In the entries below, find the lines with the word "each" and copy them.

(Records from a data collection)
----

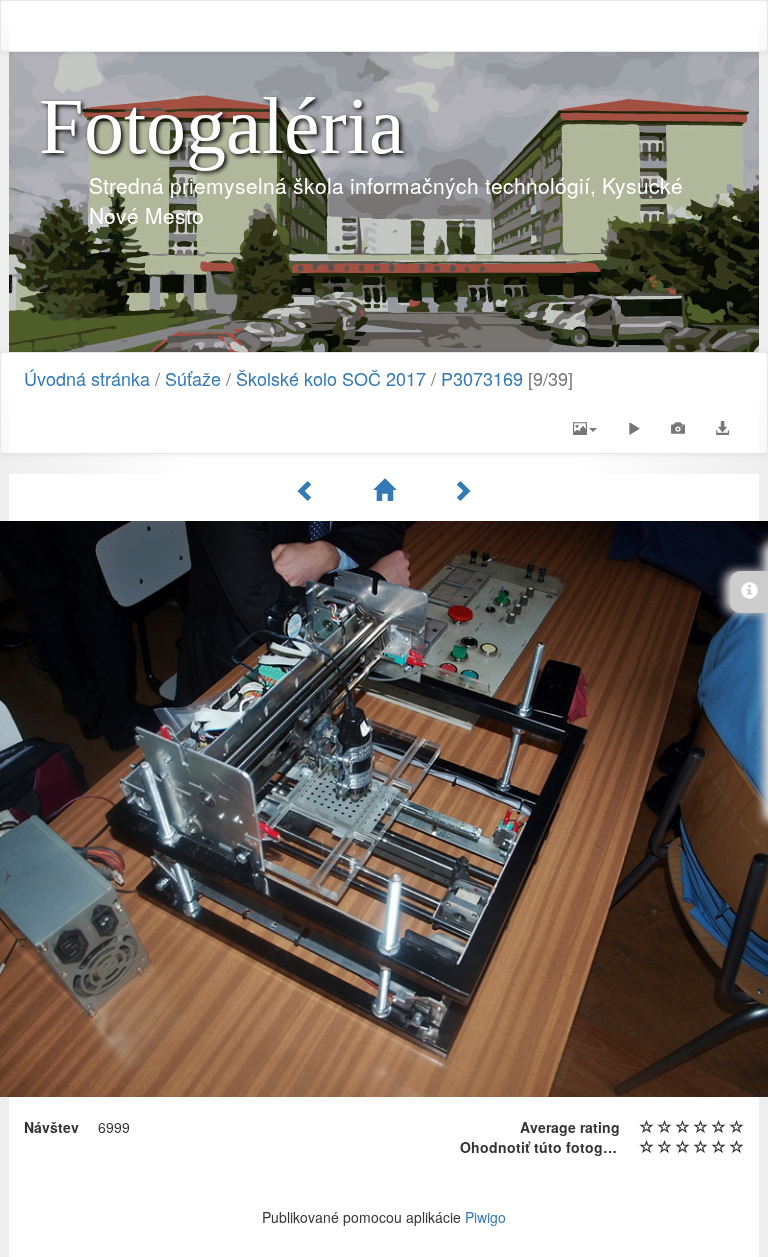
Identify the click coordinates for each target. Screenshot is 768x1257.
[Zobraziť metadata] (678, 428)
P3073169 (482, 378)
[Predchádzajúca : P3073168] (309, 490)
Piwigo (485, 1217)
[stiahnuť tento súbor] (722, 428)
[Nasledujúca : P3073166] (462, 490)
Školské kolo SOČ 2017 (331, 378)
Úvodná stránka (87, 378)
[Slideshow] (634, 428)
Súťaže (193, 378)
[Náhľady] (387, 490)
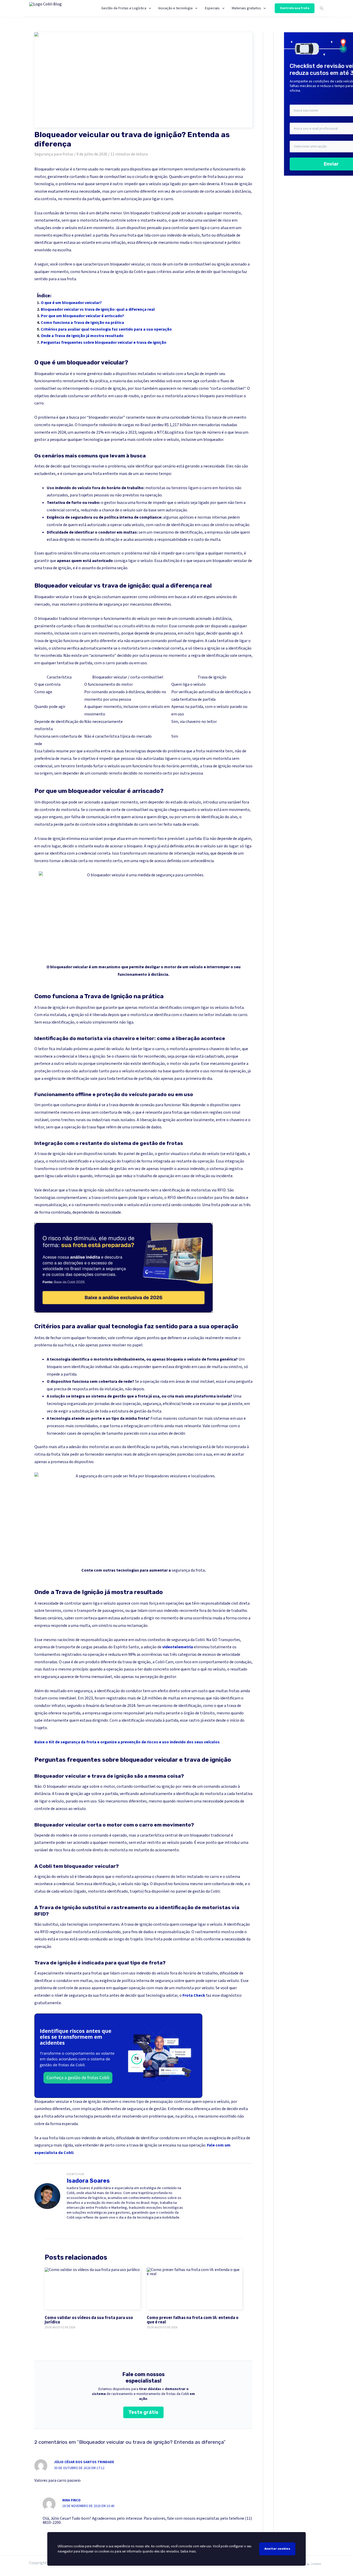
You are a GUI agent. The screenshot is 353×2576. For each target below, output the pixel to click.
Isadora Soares (88, 2180)
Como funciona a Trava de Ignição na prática (82, 322)
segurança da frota (188, 1570)
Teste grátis (143, 2412)
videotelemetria (177, 1647)
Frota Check (193, 1995)
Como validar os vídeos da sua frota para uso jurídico (89, 2320)
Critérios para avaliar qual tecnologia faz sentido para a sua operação (106, 329)
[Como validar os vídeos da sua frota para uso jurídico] (92, 2288)
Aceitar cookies (277, 2548)
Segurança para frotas (53, 154)
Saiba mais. (188, 2551)
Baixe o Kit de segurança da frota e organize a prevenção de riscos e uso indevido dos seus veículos (127, 1742)
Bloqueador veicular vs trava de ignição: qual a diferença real (98, 309)
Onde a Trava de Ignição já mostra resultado (82, 336)
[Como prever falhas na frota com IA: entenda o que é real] (194, 2288)
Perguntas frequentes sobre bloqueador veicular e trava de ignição (103, 342)
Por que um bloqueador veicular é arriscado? (82, 316)
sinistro (222, 525)
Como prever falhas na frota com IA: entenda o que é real (193, 2320)
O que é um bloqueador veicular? (71, 303)
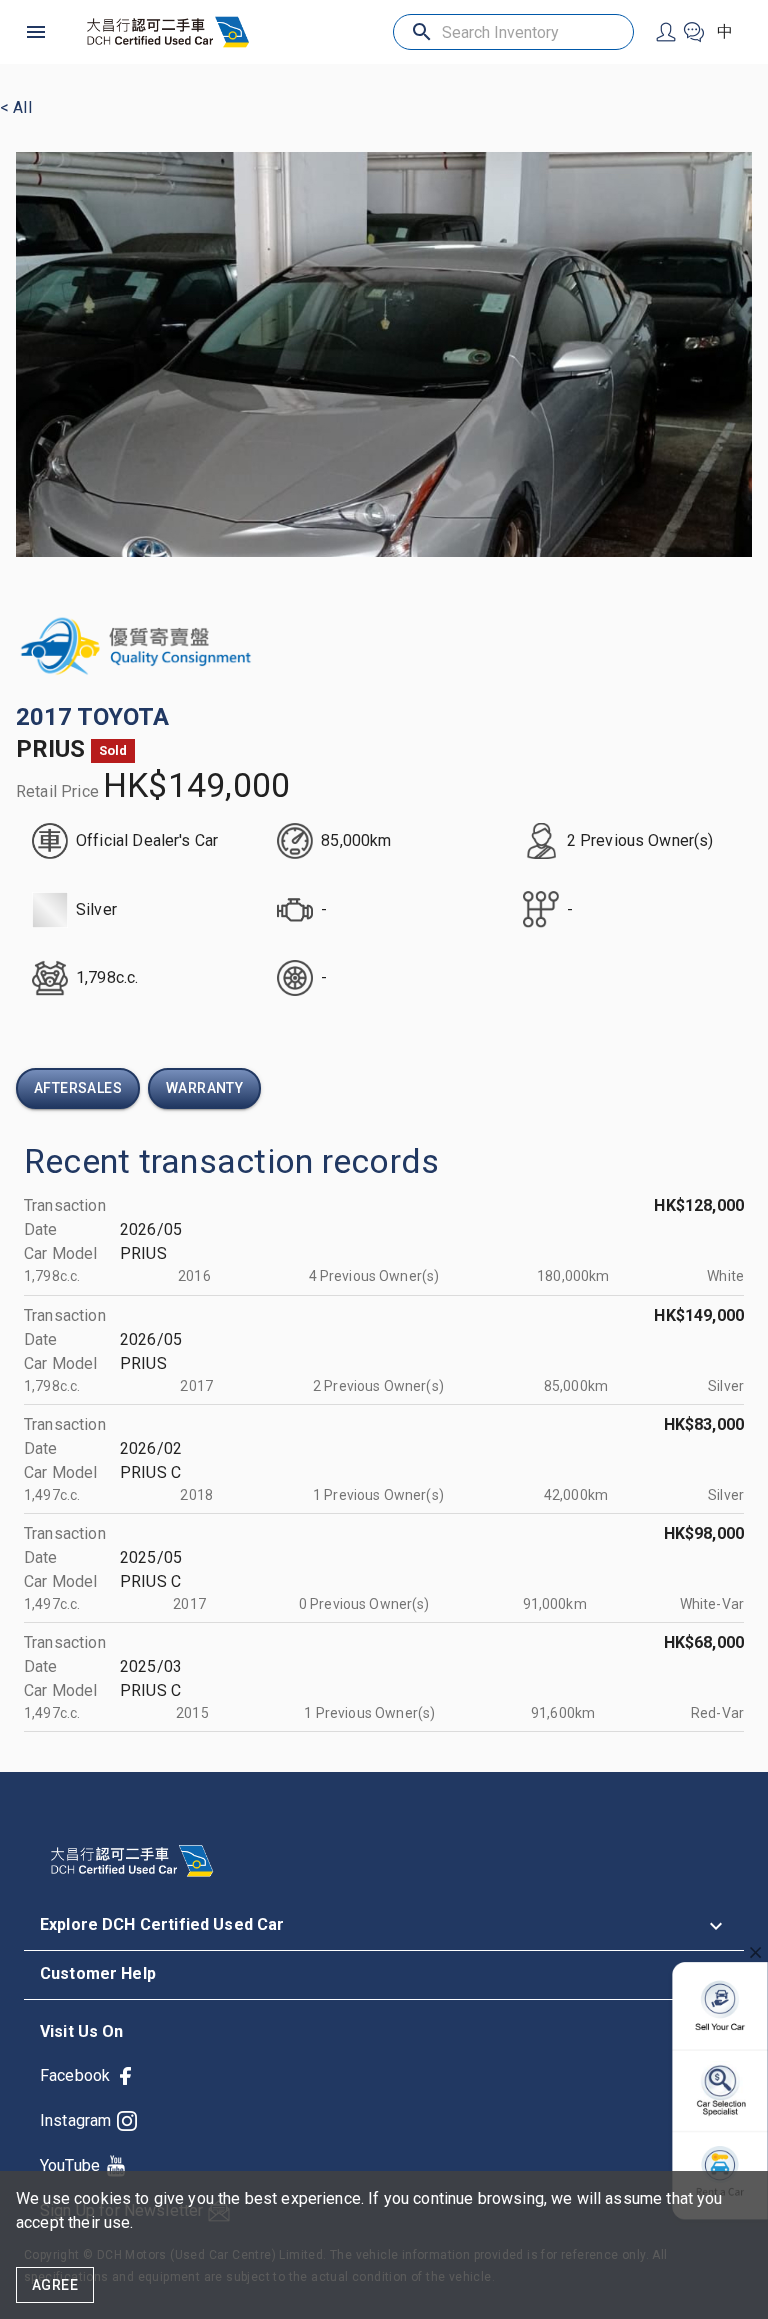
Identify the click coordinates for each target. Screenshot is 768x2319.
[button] (384, 1926)
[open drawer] (36, 32)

----

> Result
Identify the click coordinates for each target. Screenshot is 768x1257.
You are a GUI agent. The screenshot is 353×2576. For each target below, output the pixel to click.
Identify the click coordinates for each target. Screenshot is 768x2319.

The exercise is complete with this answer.